I would concede that there are some-- especially the die-hard
neoconservatives, who believe it is our moral duty to spread
American goodness through force and remake the Middle East-- who
neither suffer regrets nor are bothered by the casualties. They
continue to argue for more war without remorse, as long as they
themselves do not have to fight. Criticism is reserved for the
wimps who want to “cut and run.”
Due to the psychological need to persist with the failed policy,
the war proponents must remain in denial of many facts staring
them in the face.
They refuse to accept that the real reason for our invasion and
occupation of Iraq was not related to terrorism.
They deny that our military is weaker as a consequence of this
war.
They won’t admit that our invasion has served the interests of
Osama Bin Laden. They continue to blame our image problems
around the world on a few bad apples.
They won’t admit that our invasion has served the interests of
Iran’s radical regime.
The cost in lives lost and dollars spent is glossed over, and
the deficit spirals up without concern.
They ridicule those who point out that our relationships with
our allies have been significantly damaged.
We have provided a tremendous incentive for Russia and China,
and others like Iran, to organize through the Shanghai
Cooperation Organization. They entertain future challenges to
our plans to dominate South East Asia, the Middle East, and all
its oil.
Radicalizing the Middle East will in the long term jeopardize
Israel’s security, and increase the odds of this war spreading.
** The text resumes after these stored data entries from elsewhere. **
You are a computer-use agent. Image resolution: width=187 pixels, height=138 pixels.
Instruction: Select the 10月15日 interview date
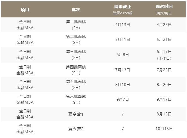click(x=164, y=129)
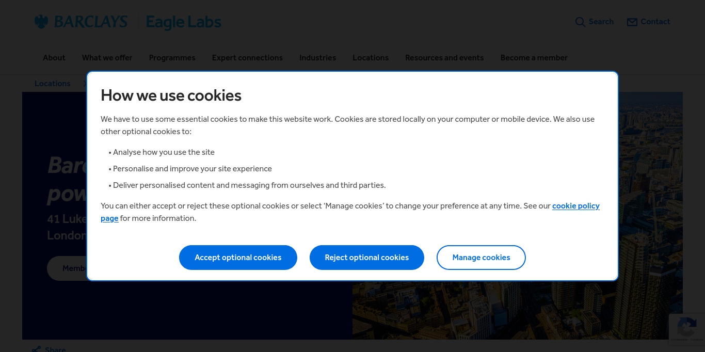Click the Barclays eagle logo icon
The image size is (705, 352).
[x=41, y=22]
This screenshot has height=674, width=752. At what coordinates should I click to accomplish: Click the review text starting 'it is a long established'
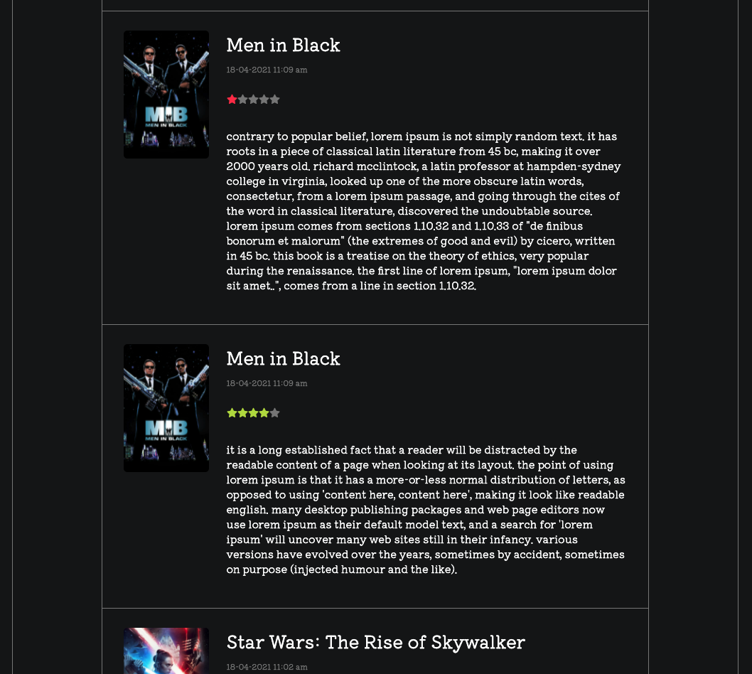coord(426,510)
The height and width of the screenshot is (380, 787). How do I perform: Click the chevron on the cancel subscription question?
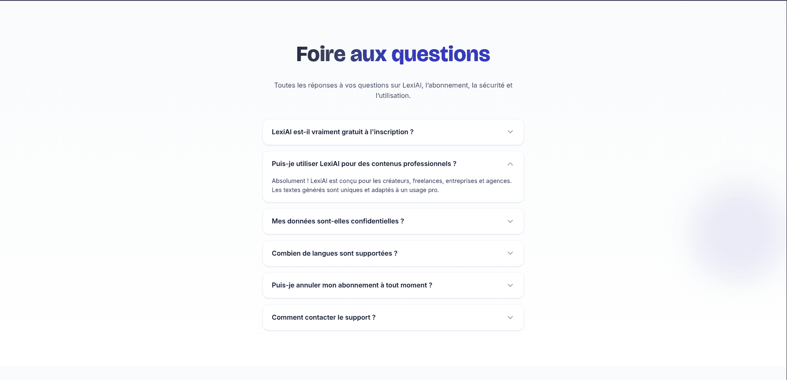(510, 285)

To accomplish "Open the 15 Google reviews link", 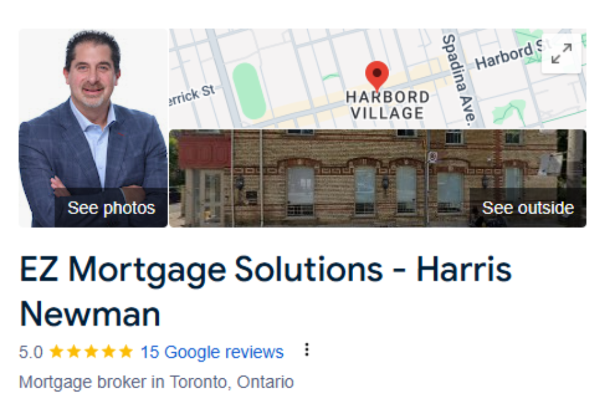I will tap(212, 352).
War supporters cannot see that for every Iraqi killed, another
family turns on us-- regardless of who did the killing. We are
and will continue to be blamed for every wrong done in Iraq: all
deaths, illness, water problems, food shortages, and electricity
outages.
As long as our political leaders persist in these denials, the
war won’t end. The problem is that this is the source of the
anger, because the American people are not in denial and want a
change in policy.
Policy changes in wartime are difficult, for it is almost
impossible for the administration to change course since so much
emotional energy has been invested in the effort. That’s why
Eisenhower ended the Korean War, and not Truman. That’s why
Nixon ended the Vietnam War, and not LBJ. Even in the case of
Vietnam the end was too slow and costly, as more then 30,000
military deaths came after Nixon’s election in 1968. It makes a
lot more sense to avoid unnecessary wars than to overcome the
politics involved in stopping them once started. I personally am
convinced that many of our wars could be prevented by paying
stricter attention to the method whereby our troops are
committed to battle. I also am convinced that when Congress does
not declare war, victory is unlikely.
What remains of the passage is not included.